# Petit exercice 1:
Répondez à ces questions sur l'extrait consacré à l'affaire des gangs :
(a) En quelle année s'est tenu le procès ?
(b) Par quel moyen Mathias Léno aurait-il « noyé » beaucoup d'autres prévenus ?
(c) À quelle date Doura Chérif est-il décédé ?
# Petit exercice 2:
Reproduisez mot pour mot un passage de l'extrait consacré à l'affaire des gangs : partez des mots « Regrets et appels » et arrêtez-vous après « contrastées dans l’opinion. ».

# Extrait de page:
------------------------------------

Rôle de Mathias Léno : le personnage de Mathias a été décrit comme ayant « noyé » beaucoup d’autres prévenus par ses dénonciations ; plusieurs articles et témoignages évoquent la possibilité qu’il ait été instrumentalisé ou qu’il ait coopéré pour obtenir des avantages. Les suites incertaines de son sort ont alimenté rumeurs et enquêtes journalistiques.
Regrets et appels à clémence : à mesure que les années passèrent, des voix (dont parfois celle de Doura Chérif, selon des entretiens) plaidèrent pour la clémence et une relecture des dossiers, en partie pour des motifs humanitaires et familiaux. Ces appels ont suscité des réactions contrastées dans l’opinion.
Lecture critique : entre ordre public et droits fondamentaux
L’affaire des gangs illustre un dilemme classique mais aigu dans les États confrontés à une montée de la violence urbaine : comment concilier la nécessité impérieuse de protéger la population et la volonté de dissuasion, avec l’obligation de respecter les droits procéduraux et d’éviter les erreurs judiciaires ?
Du point de vue de l’État et d’une part importante de l’opinion nationale, le procès de 1995 fut une réponse forte attendue et nécessaire ; la visibilité du jugement servit un objectif politique de réassurance.
Du point de vue des droits humains, les éléments sur la contrainte policière, la médiatisation et les témoignages croisés suscitent des réserves sur la qualité des preuves et la proportionnalité des peines. Le dossier est ainsi devenu un cas d’étude pour spécialistes et organisations sur la dangerosité des «procès spectacles» dans les contextes fragiles.
Héritage de Doura Chérif et mémoire collective
Le nom de Doura Chérif reste étroitement lié à ce procès : pour certains il demeure le magistrat ferme qui a su conduire une procédure difficile et rétablir (ou tenter de rétablir) l’ordre ; pour d’autres il est associé à une justice de rupture qui, en voulant être exemplaire, a laissé des doutes sur l’équité de certaines décisions. Lors de son décès en décembre 2020, beaucoup de médias guinéens ont rappelé publiquement son rôle dans l’affaire des gangs, et des hommages ont été rendus qui montrent combien l’événement demeure présent dans la mémoire judiciaire et populaire.

------------------------------------

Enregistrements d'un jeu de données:

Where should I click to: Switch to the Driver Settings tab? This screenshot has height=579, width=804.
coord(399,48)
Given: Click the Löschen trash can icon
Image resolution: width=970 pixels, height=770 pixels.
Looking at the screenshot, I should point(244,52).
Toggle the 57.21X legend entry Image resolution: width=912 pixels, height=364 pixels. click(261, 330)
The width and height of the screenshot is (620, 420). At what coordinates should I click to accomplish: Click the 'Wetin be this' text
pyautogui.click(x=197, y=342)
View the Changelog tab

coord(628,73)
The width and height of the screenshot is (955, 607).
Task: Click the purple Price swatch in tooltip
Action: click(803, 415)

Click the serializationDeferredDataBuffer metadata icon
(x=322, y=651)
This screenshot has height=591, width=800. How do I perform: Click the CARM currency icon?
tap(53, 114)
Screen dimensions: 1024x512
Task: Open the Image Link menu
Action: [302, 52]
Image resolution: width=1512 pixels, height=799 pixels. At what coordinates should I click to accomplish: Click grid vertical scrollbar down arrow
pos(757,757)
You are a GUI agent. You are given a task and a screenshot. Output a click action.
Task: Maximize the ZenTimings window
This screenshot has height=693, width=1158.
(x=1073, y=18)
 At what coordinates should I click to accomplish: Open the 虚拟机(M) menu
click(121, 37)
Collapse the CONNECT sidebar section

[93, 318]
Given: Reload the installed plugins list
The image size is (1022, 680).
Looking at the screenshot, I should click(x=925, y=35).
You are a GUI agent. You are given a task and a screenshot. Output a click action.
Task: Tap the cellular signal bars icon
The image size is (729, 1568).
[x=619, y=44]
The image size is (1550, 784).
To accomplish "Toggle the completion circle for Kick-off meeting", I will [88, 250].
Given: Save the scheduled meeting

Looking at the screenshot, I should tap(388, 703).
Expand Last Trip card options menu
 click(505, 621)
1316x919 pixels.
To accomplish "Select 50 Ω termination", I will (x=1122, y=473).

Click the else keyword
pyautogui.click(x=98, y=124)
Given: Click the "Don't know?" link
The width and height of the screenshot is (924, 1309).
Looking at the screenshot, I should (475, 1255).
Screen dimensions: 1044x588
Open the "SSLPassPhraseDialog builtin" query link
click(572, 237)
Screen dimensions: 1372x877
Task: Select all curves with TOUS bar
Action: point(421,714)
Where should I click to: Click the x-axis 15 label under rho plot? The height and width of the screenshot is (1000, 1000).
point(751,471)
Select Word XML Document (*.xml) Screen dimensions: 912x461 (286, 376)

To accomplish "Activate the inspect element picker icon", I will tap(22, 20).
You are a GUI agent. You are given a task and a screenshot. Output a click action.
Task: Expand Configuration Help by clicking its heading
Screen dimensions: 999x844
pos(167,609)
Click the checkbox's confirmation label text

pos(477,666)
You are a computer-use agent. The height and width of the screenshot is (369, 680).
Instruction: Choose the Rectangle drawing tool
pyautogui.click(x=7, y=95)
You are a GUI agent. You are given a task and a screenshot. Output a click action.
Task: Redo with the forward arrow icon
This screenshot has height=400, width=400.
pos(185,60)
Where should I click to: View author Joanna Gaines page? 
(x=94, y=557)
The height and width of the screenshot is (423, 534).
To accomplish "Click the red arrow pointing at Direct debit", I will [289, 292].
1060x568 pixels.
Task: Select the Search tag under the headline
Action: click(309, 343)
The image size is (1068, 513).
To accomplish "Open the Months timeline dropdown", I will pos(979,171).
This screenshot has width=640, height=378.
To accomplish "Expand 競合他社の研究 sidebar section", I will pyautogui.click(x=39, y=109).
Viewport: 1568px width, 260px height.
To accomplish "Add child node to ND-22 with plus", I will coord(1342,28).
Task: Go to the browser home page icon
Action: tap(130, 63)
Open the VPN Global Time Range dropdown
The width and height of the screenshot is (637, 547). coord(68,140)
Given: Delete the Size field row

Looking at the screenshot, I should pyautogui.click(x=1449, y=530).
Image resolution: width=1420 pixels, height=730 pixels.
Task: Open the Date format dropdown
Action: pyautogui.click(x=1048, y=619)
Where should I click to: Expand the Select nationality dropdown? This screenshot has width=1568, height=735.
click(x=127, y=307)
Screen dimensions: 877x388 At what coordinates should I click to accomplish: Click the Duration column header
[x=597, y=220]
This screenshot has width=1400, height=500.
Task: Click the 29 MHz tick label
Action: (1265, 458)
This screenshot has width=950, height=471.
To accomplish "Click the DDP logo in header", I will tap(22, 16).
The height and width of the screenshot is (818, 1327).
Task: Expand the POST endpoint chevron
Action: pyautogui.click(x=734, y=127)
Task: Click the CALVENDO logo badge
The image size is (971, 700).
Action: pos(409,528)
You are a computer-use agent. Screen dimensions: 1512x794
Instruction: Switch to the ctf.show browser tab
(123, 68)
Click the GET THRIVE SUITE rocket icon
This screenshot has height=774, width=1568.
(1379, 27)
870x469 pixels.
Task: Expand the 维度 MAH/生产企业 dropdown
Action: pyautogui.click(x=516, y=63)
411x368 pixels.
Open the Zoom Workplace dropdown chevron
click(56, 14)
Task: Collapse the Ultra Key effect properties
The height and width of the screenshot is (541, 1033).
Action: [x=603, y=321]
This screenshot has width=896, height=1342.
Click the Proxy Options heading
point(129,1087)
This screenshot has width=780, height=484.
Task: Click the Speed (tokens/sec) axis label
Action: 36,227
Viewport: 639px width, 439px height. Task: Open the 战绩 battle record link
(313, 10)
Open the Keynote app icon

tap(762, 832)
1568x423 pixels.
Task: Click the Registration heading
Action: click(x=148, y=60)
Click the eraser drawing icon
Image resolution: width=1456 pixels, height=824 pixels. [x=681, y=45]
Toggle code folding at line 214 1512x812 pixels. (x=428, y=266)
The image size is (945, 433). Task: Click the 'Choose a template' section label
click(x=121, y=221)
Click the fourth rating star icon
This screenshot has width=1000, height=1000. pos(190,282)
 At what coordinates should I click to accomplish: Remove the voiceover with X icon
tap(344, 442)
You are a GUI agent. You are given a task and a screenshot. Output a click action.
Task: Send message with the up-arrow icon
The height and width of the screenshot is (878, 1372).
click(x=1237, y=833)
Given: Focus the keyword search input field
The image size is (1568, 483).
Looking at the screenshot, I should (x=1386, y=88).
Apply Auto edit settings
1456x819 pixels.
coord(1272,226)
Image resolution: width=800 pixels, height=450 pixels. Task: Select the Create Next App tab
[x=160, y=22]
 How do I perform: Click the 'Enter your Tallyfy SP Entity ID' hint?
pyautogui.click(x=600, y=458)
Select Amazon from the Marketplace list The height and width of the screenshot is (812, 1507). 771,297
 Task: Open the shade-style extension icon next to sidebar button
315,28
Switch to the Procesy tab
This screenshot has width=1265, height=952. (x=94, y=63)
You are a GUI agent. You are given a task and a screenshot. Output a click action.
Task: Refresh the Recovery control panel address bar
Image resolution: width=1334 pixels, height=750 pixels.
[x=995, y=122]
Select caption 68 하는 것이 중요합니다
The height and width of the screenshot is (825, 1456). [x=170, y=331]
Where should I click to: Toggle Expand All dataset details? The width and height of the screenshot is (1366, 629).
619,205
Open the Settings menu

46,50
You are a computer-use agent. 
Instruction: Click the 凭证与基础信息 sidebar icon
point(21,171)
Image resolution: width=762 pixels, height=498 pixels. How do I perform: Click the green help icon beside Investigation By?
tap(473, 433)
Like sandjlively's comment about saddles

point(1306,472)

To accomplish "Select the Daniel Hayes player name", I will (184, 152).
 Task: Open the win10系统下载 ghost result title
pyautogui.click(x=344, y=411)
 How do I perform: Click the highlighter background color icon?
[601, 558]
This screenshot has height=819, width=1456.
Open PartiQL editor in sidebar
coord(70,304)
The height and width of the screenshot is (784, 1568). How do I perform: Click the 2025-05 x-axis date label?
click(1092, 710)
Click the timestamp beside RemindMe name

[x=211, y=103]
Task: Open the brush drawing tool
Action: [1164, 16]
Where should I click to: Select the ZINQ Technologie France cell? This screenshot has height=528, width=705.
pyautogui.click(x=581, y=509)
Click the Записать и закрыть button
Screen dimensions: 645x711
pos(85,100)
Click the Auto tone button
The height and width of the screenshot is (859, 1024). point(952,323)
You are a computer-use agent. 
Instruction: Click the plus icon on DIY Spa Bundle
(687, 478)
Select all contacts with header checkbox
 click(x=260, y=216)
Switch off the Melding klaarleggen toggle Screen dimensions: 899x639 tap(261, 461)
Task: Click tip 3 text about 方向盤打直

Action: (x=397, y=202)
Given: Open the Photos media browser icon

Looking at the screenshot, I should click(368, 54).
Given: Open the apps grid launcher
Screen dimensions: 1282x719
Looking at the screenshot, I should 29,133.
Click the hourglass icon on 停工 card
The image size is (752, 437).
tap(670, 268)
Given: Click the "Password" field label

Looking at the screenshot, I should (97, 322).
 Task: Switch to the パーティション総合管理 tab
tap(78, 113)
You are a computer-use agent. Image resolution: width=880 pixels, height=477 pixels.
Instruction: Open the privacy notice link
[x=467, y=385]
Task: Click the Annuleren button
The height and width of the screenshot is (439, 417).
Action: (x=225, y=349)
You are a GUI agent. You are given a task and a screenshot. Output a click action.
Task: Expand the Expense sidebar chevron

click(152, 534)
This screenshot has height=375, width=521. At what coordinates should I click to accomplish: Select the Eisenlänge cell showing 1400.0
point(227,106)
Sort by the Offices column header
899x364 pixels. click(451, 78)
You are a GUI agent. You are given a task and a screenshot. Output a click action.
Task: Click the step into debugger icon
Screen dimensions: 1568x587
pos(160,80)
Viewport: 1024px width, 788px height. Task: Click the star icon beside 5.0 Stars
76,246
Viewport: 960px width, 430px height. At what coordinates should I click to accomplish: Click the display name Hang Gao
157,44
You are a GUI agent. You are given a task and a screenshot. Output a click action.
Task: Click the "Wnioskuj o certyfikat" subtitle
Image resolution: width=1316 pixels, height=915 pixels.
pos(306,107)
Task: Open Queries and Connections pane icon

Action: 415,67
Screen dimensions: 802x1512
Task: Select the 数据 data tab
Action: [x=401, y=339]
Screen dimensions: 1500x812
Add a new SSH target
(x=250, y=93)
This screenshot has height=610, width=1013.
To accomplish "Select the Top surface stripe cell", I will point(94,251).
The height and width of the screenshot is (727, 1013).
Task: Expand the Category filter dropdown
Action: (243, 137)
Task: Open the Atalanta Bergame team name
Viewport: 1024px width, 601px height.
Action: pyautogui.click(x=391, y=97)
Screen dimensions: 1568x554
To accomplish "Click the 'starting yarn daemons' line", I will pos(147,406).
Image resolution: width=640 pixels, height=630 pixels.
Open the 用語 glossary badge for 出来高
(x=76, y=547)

------------------------------------

# Corrigé 1:
(a) En 1995.
(b) Par ses dénonciations.
(c) En décembre 2020.

# Corrigé 2:
Regrets et appels à clémence : à mesure que les années passèrent, des voix (dont parfois celle de Doura Chérif, selon des entretiens) plaidèrent pour la clémence et une relecture des dossiers, en partie pour des motifs humanitaires et familiaux. Ces appels ont suscité des réactions contrastées dans l’opinion.